→ Requirement:
Update the records starting at the line that contains "Task: Click the Discard button label" and ending at the line that contains "Click the binoculars": give only those lines again, with "screenshot" replaced by "screen capture" and everything else unchanged.

----------

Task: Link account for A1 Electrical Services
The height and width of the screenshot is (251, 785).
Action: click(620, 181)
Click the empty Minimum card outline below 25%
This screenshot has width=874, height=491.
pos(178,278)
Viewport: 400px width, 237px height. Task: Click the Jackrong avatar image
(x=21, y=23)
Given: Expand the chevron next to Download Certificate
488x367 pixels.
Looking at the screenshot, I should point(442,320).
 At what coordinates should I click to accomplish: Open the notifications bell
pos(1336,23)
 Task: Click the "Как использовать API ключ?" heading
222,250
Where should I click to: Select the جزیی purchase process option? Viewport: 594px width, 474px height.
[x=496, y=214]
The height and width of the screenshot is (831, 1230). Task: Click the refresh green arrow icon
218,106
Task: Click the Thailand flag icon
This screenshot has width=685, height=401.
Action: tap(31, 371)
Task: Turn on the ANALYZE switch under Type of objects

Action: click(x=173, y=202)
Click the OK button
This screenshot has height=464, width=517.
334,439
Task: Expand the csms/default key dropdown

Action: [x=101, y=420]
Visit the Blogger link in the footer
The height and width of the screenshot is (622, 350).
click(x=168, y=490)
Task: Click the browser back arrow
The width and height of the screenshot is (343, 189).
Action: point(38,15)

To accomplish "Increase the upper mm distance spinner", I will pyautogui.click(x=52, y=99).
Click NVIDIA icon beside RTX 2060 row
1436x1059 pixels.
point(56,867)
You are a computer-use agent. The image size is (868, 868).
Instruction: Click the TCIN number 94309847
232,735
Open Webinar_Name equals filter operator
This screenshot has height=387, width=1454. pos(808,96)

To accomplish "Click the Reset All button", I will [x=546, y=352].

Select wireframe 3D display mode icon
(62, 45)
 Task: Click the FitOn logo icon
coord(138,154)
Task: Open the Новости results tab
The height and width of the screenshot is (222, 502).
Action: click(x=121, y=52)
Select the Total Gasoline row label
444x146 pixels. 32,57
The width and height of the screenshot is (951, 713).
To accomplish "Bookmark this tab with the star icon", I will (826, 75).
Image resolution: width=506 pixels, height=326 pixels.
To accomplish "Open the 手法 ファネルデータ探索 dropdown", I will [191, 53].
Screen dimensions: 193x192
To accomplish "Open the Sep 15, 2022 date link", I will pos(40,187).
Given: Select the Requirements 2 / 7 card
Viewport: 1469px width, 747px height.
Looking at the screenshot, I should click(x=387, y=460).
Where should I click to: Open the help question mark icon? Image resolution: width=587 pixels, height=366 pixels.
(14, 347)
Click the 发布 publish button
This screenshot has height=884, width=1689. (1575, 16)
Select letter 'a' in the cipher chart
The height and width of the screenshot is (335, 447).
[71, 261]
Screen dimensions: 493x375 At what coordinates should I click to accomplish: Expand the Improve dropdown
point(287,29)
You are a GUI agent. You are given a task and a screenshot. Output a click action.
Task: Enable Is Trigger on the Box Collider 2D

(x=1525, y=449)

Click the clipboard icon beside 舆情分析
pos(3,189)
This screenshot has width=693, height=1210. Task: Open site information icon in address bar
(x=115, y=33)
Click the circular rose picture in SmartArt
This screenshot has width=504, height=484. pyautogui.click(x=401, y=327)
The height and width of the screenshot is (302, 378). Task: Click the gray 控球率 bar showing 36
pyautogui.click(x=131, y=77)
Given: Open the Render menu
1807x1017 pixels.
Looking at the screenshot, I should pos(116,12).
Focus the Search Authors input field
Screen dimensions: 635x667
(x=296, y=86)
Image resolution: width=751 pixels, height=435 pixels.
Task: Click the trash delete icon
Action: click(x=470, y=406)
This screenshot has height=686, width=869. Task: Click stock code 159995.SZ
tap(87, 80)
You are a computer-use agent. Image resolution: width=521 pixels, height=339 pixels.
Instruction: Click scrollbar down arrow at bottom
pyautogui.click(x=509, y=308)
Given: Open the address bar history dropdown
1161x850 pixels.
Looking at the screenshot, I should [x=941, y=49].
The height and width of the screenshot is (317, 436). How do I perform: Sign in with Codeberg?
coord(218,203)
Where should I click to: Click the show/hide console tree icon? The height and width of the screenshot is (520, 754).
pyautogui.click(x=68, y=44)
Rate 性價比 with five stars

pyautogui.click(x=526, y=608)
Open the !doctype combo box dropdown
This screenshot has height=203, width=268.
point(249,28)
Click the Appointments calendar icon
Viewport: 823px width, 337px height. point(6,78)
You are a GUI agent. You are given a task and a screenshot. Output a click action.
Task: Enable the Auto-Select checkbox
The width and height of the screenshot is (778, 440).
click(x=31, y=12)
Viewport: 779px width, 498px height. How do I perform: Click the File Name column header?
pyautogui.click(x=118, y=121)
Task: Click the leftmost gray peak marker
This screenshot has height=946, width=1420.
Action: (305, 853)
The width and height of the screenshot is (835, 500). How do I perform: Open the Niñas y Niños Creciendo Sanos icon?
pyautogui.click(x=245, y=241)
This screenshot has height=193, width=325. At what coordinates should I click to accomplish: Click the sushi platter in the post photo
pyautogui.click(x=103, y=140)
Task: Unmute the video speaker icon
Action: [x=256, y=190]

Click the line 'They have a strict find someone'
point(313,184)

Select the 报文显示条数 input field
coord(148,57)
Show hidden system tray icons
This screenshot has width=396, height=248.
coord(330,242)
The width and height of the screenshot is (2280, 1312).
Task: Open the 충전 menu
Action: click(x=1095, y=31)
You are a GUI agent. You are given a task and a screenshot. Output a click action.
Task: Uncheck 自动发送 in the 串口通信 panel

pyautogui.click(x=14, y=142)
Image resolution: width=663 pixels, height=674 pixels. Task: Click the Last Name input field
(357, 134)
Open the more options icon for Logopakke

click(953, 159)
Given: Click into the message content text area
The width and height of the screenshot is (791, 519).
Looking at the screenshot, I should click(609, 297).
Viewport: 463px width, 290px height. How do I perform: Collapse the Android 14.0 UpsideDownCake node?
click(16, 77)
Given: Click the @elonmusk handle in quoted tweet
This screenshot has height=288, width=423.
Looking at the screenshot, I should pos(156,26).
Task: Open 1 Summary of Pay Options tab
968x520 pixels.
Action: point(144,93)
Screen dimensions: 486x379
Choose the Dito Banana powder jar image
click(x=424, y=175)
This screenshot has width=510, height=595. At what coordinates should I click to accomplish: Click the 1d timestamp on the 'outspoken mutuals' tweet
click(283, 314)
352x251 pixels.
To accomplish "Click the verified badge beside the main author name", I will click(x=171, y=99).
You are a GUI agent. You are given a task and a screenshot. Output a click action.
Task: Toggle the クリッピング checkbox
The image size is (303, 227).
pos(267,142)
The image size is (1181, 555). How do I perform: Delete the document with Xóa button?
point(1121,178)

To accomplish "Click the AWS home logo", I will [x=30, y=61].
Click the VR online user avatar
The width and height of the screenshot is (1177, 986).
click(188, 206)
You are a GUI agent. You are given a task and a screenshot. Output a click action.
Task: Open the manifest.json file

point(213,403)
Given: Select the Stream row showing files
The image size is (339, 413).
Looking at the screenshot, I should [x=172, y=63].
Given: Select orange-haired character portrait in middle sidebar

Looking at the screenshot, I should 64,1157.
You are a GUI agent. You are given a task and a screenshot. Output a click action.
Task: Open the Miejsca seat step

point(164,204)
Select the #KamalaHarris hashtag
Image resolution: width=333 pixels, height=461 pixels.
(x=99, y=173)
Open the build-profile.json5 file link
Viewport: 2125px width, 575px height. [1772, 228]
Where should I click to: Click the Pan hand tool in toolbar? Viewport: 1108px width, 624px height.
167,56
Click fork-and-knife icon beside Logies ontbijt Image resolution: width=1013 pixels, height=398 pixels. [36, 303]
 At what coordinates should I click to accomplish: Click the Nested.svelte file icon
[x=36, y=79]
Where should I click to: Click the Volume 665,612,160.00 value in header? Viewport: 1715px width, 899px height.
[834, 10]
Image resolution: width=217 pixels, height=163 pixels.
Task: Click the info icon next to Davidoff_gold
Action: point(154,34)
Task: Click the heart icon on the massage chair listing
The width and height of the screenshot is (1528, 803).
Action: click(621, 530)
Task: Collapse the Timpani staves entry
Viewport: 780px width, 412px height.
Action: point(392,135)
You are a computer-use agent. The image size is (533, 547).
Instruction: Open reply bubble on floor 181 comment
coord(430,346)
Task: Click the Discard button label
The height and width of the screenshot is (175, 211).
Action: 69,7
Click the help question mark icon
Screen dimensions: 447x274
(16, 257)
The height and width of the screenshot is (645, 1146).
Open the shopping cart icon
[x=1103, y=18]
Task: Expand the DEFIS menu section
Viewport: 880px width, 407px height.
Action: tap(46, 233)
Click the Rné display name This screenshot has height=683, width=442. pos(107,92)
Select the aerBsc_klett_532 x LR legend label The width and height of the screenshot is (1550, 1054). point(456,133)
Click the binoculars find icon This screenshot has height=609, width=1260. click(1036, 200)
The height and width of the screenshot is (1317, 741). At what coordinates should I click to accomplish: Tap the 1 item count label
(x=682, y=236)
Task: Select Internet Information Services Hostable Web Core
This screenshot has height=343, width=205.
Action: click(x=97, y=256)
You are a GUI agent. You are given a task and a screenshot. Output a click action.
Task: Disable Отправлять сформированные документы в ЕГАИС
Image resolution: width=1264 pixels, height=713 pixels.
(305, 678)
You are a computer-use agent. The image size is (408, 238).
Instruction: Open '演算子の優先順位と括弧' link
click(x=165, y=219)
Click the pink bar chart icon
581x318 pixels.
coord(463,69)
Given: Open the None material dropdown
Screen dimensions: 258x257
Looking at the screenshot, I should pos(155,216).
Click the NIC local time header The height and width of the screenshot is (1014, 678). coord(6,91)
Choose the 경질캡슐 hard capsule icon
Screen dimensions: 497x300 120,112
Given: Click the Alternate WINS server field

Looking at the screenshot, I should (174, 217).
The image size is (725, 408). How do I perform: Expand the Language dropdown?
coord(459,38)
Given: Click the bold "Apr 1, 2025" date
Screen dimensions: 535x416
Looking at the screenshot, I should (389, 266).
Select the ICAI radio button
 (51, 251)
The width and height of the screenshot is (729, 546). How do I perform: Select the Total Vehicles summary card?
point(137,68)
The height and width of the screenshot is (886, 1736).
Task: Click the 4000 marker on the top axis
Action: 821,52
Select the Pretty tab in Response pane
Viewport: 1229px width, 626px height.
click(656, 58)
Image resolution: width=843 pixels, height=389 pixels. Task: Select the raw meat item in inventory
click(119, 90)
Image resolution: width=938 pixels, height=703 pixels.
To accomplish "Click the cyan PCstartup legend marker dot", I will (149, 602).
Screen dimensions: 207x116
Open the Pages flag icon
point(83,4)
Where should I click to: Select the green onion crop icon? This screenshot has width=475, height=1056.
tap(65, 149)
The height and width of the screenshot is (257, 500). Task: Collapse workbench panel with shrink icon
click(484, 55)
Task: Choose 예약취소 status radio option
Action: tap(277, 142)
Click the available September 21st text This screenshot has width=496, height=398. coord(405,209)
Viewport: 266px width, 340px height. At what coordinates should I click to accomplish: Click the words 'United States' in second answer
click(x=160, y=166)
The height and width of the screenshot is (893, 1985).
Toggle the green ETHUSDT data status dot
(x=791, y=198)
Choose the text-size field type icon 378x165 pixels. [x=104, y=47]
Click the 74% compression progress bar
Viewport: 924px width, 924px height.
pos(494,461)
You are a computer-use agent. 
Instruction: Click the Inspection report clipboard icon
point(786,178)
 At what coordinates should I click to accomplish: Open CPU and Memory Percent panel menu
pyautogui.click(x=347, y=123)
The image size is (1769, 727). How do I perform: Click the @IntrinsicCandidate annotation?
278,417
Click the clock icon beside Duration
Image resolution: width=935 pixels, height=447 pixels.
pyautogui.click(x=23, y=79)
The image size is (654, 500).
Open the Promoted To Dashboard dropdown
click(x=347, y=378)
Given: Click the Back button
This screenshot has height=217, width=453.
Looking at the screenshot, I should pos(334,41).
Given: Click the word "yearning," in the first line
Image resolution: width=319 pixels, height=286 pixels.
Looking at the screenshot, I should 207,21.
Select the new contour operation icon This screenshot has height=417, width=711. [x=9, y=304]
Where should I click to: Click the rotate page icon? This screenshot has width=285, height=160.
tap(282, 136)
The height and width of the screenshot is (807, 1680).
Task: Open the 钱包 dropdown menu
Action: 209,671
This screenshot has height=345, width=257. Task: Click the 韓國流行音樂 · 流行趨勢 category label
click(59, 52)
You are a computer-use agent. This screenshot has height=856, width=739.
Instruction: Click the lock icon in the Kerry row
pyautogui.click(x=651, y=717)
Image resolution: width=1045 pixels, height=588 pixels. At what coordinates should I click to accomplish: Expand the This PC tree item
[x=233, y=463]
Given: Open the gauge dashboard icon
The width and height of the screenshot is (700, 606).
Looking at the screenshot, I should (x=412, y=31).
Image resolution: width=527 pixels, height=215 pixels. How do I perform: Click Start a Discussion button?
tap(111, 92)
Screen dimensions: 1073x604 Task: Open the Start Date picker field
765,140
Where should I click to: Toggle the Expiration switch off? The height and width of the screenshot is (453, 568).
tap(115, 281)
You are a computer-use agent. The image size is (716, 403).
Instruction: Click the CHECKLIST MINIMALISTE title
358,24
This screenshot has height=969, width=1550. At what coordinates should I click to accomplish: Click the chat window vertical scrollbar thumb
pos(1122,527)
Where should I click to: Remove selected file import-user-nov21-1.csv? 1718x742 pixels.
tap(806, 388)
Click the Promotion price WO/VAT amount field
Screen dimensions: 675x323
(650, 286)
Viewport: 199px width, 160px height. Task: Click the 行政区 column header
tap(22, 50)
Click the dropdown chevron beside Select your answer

----------

→ Expected answer:
Task: Click the Discard button label
The height and width of the screen capture is (175, 211).
Action: 69,7
Click the help question mark icon
Screen dimensions: 447x274
(16, 257)
The height and width of the screen capture is (645, 1146).
Open the shopping cart icon
[x=1103, y=18]
Task: Expand the DEFIS menu section
Viewport: 880px width, 407px height.
Action: tap(46, 233)
Click the Rné display name This screen capture has height=683, width=442. pos(107,92)
Select the aerBsc_klett_532 x LR legend label The width and height of the screen capture is (1550, 1054). point(456,133)
Click the binoculars find icon This screen capture has height=609, width=1260. click(1036, 200)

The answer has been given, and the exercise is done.